• GIVEN INSTRUCTION: Write out these lines exactly as they appear, from the line containing "Given: Enable the 忽略状态 checkbox" through the line containing "Action: click(24, 195)", with both of those lines included.

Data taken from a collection
--

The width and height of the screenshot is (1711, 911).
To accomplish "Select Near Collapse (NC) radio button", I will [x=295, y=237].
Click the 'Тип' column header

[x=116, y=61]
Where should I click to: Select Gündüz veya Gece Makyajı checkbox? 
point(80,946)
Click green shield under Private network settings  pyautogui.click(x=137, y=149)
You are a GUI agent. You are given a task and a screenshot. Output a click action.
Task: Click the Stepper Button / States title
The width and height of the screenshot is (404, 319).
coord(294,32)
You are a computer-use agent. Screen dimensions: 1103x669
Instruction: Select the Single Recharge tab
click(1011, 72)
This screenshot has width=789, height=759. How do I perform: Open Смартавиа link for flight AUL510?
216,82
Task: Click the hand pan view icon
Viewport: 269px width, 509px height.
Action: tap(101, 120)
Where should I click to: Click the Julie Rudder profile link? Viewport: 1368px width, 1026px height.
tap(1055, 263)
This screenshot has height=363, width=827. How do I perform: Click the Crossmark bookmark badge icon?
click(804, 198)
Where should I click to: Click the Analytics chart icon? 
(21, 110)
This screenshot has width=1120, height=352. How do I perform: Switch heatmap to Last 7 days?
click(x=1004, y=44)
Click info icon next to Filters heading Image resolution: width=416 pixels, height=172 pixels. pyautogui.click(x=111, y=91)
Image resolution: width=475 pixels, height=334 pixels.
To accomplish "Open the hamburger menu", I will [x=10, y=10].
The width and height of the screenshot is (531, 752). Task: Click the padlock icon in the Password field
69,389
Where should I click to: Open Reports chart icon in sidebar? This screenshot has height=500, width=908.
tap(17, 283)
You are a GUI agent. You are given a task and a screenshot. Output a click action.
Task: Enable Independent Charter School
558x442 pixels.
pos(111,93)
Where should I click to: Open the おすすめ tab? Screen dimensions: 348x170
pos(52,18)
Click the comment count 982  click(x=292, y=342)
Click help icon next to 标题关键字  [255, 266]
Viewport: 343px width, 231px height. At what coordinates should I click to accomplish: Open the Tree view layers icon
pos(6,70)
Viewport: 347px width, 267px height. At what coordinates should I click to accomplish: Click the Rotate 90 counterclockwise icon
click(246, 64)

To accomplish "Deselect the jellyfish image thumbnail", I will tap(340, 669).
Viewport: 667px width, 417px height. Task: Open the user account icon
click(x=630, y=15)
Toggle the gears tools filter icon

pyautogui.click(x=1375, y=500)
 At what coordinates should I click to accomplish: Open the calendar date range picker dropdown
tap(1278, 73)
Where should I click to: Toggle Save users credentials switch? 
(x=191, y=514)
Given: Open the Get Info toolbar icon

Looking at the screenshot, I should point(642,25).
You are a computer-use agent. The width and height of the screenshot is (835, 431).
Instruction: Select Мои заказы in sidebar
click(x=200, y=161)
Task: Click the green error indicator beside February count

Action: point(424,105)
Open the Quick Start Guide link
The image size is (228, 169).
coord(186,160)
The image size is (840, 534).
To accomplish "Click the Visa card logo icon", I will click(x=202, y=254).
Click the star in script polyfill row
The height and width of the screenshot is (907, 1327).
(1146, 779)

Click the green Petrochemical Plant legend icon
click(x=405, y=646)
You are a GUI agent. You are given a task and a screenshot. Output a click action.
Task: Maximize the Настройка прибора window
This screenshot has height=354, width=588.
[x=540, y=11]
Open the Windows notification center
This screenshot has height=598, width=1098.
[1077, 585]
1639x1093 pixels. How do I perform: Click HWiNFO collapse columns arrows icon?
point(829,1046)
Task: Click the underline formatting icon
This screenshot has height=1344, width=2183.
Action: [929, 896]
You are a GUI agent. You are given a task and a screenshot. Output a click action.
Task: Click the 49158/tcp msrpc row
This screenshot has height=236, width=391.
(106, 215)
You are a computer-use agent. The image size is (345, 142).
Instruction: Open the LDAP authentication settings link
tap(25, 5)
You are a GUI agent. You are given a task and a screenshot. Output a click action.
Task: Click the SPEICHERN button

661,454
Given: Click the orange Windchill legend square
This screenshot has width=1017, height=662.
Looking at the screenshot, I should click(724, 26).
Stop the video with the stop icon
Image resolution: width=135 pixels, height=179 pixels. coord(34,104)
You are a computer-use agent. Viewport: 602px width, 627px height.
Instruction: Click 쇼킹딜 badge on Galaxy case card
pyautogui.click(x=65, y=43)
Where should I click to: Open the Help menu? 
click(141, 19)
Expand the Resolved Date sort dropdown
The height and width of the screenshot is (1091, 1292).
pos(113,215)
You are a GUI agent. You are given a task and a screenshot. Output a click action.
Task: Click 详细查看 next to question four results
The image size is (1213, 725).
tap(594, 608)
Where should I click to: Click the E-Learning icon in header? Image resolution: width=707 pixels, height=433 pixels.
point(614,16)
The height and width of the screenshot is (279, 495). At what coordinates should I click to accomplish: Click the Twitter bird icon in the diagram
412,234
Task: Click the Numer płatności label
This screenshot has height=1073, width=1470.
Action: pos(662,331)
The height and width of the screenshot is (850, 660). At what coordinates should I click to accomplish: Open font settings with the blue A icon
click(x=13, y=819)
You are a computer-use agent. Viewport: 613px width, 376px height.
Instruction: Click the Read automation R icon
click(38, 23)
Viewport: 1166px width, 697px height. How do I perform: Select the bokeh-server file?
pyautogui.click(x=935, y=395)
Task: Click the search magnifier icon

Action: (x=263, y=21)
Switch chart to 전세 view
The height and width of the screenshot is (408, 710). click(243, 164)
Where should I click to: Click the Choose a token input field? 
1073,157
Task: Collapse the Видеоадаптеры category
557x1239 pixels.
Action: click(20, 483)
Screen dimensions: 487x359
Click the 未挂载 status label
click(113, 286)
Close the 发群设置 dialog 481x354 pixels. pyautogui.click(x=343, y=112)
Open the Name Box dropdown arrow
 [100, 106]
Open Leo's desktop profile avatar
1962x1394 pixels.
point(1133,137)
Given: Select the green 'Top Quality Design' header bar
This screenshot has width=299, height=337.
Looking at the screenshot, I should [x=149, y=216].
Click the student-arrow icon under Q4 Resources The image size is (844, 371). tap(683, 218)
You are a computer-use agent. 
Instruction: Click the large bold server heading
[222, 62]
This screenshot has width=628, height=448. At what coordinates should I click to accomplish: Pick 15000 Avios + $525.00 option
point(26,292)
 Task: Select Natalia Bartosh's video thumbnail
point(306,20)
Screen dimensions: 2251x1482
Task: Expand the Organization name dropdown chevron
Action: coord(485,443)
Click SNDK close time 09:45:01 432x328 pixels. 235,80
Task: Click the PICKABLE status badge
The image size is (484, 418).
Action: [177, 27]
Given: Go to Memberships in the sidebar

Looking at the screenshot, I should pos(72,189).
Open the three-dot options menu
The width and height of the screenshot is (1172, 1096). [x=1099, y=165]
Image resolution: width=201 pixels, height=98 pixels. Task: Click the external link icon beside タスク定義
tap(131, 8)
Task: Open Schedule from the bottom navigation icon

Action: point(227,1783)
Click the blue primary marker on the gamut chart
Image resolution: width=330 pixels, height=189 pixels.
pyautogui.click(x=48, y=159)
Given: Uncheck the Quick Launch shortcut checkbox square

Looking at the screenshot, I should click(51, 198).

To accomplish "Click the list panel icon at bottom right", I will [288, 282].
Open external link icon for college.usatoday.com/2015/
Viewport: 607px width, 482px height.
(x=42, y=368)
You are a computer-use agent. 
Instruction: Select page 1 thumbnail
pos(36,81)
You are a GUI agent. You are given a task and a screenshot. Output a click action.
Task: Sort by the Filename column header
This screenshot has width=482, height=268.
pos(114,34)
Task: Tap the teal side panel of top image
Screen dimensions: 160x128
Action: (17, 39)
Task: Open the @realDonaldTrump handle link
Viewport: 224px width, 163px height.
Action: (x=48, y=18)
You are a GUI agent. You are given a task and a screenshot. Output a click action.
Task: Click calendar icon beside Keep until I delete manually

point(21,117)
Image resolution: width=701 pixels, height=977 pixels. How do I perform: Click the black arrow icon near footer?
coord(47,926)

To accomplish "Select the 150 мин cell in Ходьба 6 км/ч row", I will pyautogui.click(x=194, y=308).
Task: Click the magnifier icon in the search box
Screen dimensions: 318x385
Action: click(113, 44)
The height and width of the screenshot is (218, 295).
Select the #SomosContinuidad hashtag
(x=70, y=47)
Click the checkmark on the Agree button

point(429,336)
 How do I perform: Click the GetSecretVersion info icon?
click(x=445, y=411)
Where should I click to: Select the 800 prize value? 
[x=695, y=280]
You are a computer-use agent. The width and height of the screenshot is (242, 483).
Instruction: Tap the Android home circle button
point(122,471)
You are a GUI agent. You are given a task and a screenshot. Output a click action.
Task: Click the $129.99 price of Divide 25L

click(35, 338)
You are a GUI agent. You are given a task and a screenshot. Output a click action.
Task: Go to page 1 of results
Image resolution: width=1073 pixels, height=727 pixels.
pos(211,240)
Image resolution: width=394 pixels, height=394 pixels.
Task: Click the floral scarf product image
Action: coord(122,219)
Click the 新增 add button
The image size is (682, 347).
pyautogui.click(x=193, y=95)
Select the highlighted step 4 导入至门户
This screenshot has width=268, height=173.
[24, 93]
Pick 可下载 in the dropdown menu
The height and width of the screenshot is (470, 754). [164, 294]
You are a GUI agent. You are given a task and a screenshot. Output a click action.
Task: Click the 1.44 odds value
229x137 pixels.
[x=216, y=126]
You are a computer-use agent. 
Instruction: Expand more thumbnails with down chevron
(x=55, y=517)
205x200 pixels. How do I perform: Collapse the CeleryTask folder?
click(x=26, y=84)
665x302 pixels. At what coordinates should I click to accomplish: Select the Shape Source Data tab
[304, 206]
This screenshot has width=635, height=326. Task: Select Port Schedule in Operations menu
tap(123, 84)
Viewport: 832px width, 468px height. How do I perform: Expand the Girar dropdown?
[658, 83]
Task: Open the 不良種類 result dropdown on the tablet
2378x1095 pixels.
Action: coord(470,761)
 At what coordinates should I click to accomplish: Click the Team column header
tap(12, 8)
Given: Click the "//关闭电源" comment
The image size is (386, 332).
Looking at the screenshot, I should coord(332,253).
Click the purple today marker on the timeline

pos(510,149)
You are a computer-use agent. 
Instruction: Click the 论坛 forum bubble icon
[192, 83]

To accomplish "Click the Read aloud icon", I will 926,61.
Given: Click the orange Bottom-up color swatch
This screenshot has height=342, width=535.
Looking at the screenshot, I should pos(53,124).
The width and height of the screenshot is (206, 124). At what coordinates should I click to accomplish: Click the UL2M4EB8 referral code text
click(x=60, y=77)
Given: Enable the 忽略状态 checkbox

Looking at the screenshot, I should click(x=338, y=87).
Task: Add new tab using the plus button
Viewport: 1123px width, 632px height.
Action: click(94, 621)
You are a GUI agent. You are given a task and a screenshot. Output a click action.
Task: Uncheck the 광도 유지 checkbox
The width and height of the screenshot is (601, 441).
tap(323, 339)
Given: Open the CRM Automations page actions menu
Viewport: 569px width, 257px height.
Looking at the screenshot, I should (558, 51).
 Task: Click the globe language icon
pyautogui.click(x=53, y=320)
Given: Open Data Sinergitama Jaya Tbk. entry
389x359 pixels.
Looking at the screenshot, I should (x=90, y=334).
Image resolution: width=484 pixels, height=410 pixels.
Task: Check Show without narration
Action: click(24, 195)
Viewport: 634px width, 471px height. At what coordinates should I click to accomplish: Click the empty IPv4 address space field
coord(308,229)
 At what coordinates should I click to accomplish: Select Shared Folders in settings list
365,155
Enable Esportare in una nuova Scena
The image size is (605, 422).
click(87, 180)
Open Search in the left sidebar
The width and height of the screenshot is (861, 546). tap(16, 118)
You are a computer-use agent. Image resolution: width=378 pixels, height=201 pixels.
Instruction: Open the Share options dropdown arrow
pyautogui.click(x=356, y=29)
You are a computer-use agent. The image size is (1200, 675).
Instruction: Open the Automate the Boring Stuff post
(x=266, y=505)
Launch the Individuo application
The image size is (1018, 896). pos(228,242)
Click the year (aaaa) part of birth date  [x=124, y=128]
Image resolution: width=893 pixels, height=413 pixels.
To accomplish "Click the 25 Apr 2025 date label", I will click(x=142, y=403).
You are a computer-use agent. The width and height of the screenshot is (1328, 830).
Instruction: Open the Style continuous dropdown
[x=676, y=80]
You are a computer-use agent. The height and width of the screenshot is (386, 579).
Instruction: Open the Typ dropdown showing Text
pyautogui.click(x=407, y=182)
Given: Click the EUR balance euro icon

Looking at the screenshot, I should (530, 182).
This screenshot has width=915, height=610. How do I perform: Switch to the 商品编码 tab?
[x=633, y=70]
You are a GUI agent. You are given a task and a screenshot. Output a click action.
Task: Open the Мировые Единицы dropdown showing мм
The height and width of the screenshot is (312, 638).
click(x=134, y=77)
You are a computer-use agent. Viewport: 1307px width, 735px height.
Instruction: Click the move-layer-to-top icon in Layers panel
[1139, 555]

--

• RESULT OF THE EXERCISE:
Given: Enable the 忽略状态 checkbox

Looking at the screenshot, I should click(x=338, y=87).
Task: Add new tab using the plus button
Viewport: 1123px width, 632px height.
Action: click(94, 621)
You are a GUI agent. You are given a task and a screenshot. Output a click action.
Task: Uncheck the 광도 유지 checkbox
The width and height of the screenshot is (601, 441).
tap(323, 339)
Given: Open the CRM Automations page actions menu
Viewport: 569px width, 257px height.
Looking at the screenshot, I should (558, 51).
 Task: Click the globe language icon
pyautogui.click(x=53, y=320)
Given: Open Data Sinergitama Jaya Tbk. entry
389x359 pixels.
Looking at the screenshot, I should (x=90, y=334).
Image resolution: width=484 pixels, height=410 pixels.
Task: Check Show without narration
Action: click(24, 195)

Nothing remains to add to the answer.